__Request__. Repeat, word for word, the records from the line containing "Image resolution: width=1198" through the line containing "click(x=372, y=752)", including both of those lines.

=====

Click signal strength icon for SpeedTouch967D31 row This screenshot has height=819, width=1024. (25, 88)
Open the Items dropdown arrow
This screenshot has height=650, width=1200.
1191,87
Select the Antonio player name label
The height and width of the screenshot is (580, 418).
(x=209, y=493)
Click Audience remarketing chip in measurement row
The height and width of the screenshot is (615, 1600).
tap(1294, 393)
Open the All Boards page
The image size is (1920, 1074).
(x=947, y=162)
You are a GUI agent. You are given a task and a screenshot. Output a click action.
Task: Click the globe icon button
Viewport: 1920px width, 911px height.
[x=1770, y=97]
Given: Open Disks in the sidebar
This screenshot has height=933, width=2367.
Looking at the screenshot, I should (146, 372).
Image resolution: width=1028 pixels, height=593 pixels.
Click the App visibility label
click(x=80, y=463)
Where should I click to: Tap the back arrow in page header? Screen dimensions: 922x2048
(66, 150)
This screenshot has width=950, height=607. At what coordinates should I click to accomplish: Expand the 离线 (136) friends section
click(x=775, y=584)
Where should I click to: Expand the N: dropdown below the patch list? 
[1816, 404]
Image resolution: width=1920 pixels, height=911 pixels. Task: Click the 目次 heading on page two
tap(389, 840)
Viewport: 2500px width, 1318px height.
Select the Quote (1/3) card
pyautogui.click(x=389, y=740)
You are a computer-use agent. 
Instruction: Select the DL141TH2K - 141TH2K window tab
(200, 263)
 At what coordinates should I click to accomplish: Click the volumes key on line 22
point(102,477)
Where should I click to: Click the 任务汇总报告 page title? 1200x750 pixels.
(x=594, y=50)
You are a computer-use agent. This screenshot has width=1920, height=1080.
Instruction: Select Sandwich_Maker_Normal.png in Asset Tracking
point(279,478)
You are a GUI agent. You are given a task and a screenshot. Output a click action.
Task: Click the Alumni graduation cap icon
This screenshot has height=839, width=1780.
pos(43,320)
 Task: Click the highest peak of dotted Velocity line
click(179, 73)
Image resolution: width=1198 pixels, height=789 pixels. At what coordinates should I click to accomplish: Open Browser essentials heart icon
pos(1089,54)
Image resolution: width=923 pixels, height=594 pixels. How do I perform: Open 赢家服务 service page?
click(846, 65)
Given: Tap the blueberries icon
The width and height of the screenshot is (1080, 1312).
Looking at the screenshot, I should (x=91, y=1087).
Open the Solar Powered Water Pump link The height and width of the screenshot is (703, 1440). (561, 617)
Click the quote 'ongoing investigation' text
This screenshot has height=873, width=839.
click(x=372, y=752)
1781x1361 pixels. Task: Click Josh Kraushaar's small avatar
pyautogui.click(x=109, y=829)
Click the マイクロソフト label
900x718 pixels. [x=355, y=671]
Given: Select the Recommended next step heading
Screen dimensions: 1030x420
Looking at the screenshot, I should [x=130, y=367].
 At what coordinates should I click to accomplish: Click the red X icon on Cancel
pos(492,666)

=====

__Output of the task__.
Image resolution: width=1198 pixels, height=789 pixels. At what coordinates should I click to accomplish: Open Browser essentials heart icon
pos(1089,54)
Image resolution: width=923 pixels, height=594 pixels. How do I perform: Open 赢家服务 service page?
click(846, 65)
Given: Tap the blueberries icon
The width and height of the screenshot is (1080, 1312).
Looking at the screenshot, I should (x=91, y=1087).
Open the Solar Powered Water Pump link The height and width of the screenshot is (703, 1440). (561, 617)
Click the quote 'ongoing investigation' text
This screenshot has height=873, width=839.
click(x=372, y=752)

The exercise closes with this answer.